The mapping from data
to model encapsulates the core of inverse problems. Within the
framework of first-order perturbation theory, these partial
derivatives of misfit functions with respect to model parameters are
calculated upon a large number of solutions to the forward problem,
which poses a formidable computational task. Using AXISEM, we developed an efficient technique to
deliver time- and frequency-dependent waveform kernels which
represent the raw mapping between seismogram and structure. We
compute these kernels upon raw Green tensors in the frequency
domain, allowing for flexible posteriori adjustments such as
filtering, misfit selection, model parameterization, time
windowing. In particular, this allows for using diffracted waves and
generally any fraction of a seismogram into large-scale
multi-frequency tomography at any desired seismic frequency. This is
computationally feasible only since we explore the dimensional
reduction within the axisymmetric spectral-element method, and thus
the crux of these 3D kernels simply lies in rotating and convolving
the generic once-and-for-all 2D wavefields for a given
source-receiver pair. Such time-dependent kernels describe the
instantaneous 3-D region of perturbations with respect to a
reference model that a particular instant within a seismogram may
“feel”. I have applied the method to constraining the dependence of
time-dependent 3-D seismic sensitivity on different misfit
functions, source radiation patterns, frequency ranges, earthquake
depths, epicentral distances, azimuths, and respectively addressed
the sensitivity of source- and receiver-side region as well as
numerical errors and inaccuracies in selecting time windows. The
effect of these choices on the data-to-model mapping is significant,
in many cases larger than the effect of different background
models.

In a attempt to quantify the effect of large
heterogeneities on waveforms and tomographic imaging, we compute
synthetic seismograms for models in the core-mantle boundary region
under- and overlain by a spherical symmetric Earth. The statistics of
misfit anomalies are computed using the reference symmetric spherical
Earth model. We analyze the impact of three-dimensional propagation on
these statistics and the validity range of the Born approximation when
trying to recover the structure and the amplitude of the various
anomalies.

## Optimizing tomographic data selection & processing

(T. Nissen-Meyer, A. Fournier)To enhance robustness and resolution of imaging capabilities for a given region of interest, we strive to quantify and automate some of the data selection and processing tasks for large-scale tomographic inversions by analyzing the nature and parameter dependencies of seismic sensitivity kernels. This is achieved by formulating an optimization problem for a given 3D region, and computing spatio-temporal seismic sensitivity kernels for seismograms upon an earthquake as a function of source frequency and depth, radiation pattern, receiver component, epicentral distance, azimuth, time windows and filtering of the seismogram, misfit parameters (e.g. traveltime versus waveforms), and model parameterization (wavespeeds versus elastic moduli). The optimization problem is explicitly multi-modal, in that we strive to find all possible extrema in the sensitivity within this multi-dimensional parameter space, and as such can only be tackled via brute-force or Bayesian approaches.
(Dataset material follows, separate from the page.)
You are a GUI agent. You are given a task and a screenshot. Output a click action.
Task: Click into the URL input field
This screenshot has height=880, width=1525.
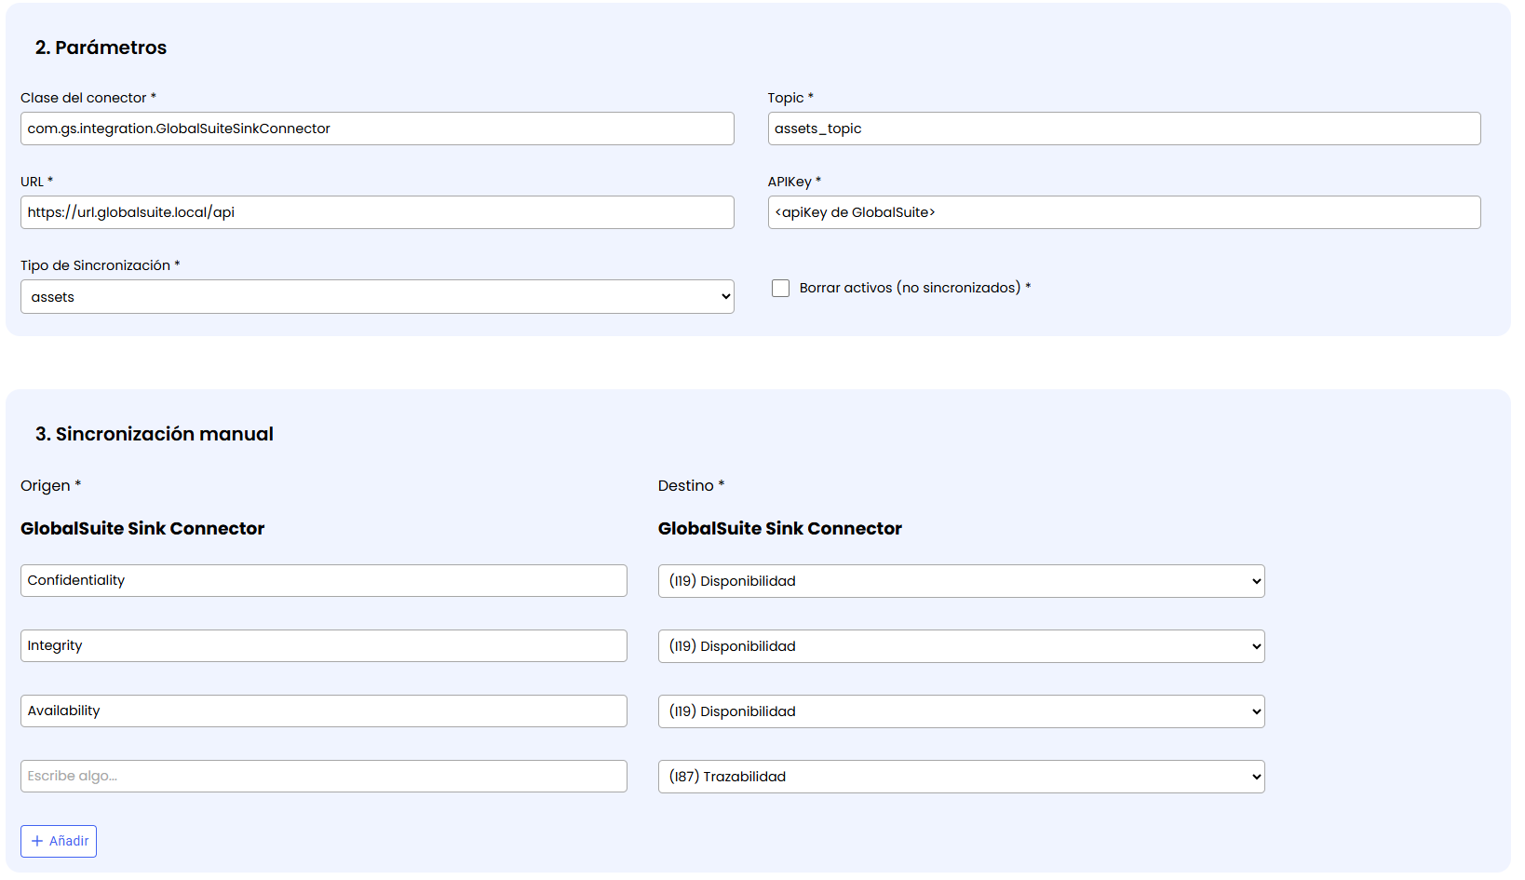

However, our method’s capability to consider all these free parameters independently after the computation of the respective forward solution is used to construct a primary region-of-interest assessment of optimal data selection: Given a location of geophysical interest and sufficient data coverage, we readily supply a set of e.g. phases, frequency ranges, epicentral distances, and receiver components that maximizes sensitivity and resolution and may then be used in a tomographic inversion. In the light of immense data availability (e.g. USArray), this may serve as a valuable tool to efficiently select and process data which offer best possible resolution, or predict optimal illumination strategies for future array or ocean deployments.